文書の抜粋 -
———
R15にまたがって面食らってしまった。150㏄ってこういうサイズ感だっけ…? 記憶の中での150㏄といえば、またがってすぐに250㏄とは違う、細い車体を感じたものだ。調べてみると車体サイズも大きくなっている。全長1990×全幅725×全高1135㎜。R25が全長2090×全幅720×全高1135㎜であるから、全長だけが少し短く、横幅にいたってはわずかだがR15のほうが長い。ある意味では、またがったときにチープに感じてしまう感覚がR15にはないのだ。

 

そして驚くのがシート高。R25の780㎜に対して815㎜だ。極端に高くなっている。セパレートハンドルの採用によって前傾姿勢となり、見た目で尖ったと感じたのはスタイリングだけではなかった。R25が〝毎日乗れるスーパースポーツ”で親しみをアピールしているのに対し、こちらはスポーツ志向の強いライダーにグッとくるパッケージングだ。
———
課題の要件 - 上記の抜粋のうち、「R15にまたがって面食らって」から「う感覚がR15にはないのだ。」までの部分を、両端の語句も含めて一字一句変えずに書き出してください。

収集データ -
———
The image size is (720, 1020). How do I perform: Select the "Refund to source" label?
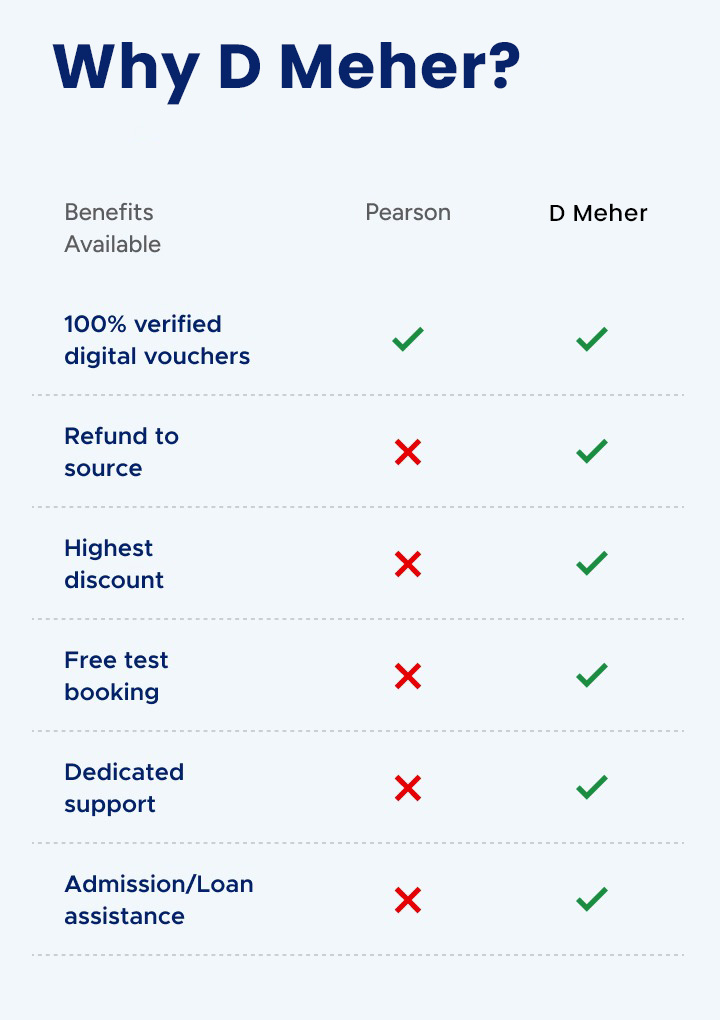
———
以下の結果 -
R15にまたがって面食らってしまった。150㏄ってこういうサイズ感だっけ…? 記憶の中での150㏄といえば、またがってすぐに250㏄とは違う、細い車体を感じたものだ。調べてみると車体サイズも大きくなっている。全長1990×全幅725×全高1135㎜。R25が全長2090×全幅720×全高1135㎜であるから、全長だけが少し短く、横幅にいたってはわずかだがR15のほうが長い。ある意味では、またがったときにチープに感じてしまう感覚がR15にはないのだ。